TASK TO COMPLETE. Gather each line containing the string "agent" from these entries.

Stored data entries:
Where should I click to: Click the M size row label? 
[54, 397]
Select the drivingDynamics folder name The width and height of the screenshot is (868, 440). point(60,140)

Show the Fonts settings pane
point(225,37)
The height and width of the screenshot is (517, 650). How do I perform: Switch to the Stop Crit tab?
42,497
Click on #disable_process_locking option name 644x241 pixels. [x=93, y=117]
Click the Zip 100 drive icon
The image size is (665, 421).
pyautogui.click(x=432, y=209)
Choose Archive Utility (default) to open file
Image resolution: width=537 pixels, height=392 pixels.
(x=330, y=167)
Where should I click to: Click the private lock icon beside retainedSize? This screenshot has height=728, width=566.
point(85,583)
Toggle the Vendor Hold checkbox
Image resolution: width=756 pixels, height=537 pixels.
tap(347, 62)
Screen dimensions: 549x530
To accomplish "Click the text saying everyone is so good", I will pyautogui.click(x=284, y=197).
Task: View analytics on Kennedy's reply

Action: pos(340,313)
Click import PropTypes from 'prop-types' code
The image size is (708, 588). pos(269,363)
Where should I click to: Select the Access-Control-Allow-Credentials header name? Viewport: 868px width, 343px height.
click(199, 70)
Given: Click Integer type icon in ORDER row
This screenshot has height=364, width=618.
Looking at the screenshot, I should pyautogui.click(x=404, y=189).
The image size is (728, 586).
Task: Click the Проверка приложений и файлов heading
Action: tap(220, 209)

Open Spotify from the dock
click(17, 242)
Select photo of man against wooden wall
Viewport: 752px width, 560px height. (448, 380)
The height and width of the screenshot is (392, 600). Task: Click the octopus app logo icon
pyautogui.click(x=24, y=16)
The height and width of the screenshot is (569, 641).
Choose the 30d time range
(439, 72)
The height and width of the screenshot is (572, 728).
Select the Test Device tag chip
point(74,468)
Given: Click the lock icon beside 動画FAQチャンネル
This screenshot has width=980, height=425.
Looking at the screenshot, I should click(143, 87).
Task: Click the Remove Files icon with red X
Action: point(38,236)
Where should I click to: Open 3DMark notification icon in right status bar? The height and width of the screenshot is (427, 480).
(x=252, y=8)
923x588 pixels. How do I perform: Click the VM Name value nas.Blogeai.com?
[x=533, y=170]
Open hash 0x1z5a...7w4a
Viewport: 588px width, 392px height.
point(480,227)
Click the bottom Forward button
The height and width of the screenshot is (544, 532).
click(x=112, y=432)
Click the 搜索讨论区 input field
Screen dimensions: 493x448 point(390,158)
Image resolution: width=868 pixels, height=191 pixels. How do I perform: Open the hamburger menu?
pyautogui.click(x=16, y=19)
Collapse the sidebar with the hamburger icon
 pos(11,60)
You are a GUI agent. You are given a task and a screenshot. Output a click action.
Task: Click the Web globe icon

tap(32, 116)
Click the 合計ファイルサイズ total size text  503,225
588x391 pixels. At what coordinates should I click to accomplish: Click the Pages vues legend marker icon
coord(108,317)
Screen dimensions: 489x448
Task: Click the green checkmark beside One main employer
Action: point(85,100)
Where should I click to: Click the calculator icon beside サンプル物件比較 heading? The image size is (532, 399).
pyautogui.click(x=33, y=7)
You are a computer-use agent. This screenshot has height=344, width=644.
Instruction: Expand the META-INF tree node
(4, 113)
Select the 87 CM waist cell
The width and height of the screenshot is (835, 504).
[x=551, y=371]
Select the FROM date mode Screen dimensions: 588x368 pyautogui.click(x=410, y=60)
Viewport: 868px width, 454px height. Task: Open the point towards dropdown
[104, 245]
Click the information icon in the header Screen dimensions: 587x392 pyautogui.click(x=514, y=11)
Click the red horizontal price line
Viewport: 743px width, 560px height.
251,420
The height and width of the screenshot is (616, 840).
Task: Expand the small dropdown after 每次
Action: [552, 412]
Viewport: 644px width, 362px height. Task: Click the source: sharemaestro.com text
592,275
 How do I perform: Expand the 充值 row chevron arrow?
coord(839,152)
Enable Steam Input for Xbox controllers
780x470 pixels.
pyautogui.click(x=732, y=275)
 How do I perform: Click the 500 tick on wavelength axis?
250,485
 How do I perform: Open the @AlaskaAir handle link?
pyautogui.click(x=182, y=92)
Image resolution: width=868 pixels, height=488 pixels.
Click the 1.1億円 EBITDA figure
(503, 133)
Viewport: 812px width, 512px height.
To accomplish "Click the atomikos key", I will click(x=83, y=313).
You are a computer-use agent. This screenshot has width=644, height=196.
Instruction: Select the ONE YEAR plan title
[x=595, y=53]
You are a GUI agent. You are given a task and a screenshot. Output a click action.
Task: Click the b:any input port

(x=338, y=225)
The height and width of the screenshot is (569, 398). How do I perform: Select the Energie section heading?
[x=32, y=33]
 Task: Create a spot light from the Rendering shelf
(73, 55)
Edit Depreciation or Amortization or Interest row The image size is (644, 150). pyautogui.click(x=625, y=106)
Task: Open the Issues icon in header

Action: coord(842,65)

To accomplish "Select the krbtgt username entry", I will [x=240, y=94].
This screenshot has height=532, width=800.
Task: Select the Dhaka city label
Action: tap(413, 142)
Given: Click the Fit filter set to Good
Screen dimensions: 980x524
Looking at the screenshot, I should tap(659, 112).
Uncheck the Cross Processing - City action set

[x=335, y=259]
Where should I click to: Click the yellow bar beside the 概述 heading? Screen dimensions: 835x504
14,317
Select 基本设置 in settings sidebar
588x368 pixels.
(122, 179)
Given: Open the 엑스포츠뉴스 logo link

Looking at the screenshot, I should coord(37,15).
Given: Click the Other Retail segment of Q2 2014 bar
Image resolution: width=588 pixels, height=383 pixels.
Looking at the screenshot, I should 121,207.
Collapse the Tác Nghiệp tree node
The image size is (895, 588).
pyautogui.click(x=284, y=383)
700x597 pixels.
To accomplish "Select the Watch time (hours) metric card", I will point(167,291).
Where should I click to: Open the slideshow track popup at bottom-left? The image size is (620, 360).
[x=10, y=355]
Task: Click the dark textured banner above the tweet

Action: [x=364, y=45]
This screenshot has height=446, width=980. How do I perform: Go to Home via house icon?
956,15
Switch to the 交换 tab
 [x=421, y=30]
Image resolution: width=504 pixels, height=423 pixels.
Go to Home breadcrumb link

COMPLETED EXERCISE.
You are a GUI agent. You are given a task and a screenshot. Output a click action.
You are a computer-use agent. This screenshot has height=344, width=644.
You are a computer-use agent. This screenshot has width=644, height=196.
You are a GUI agent. You are given a task and a screenshot. Output a click action.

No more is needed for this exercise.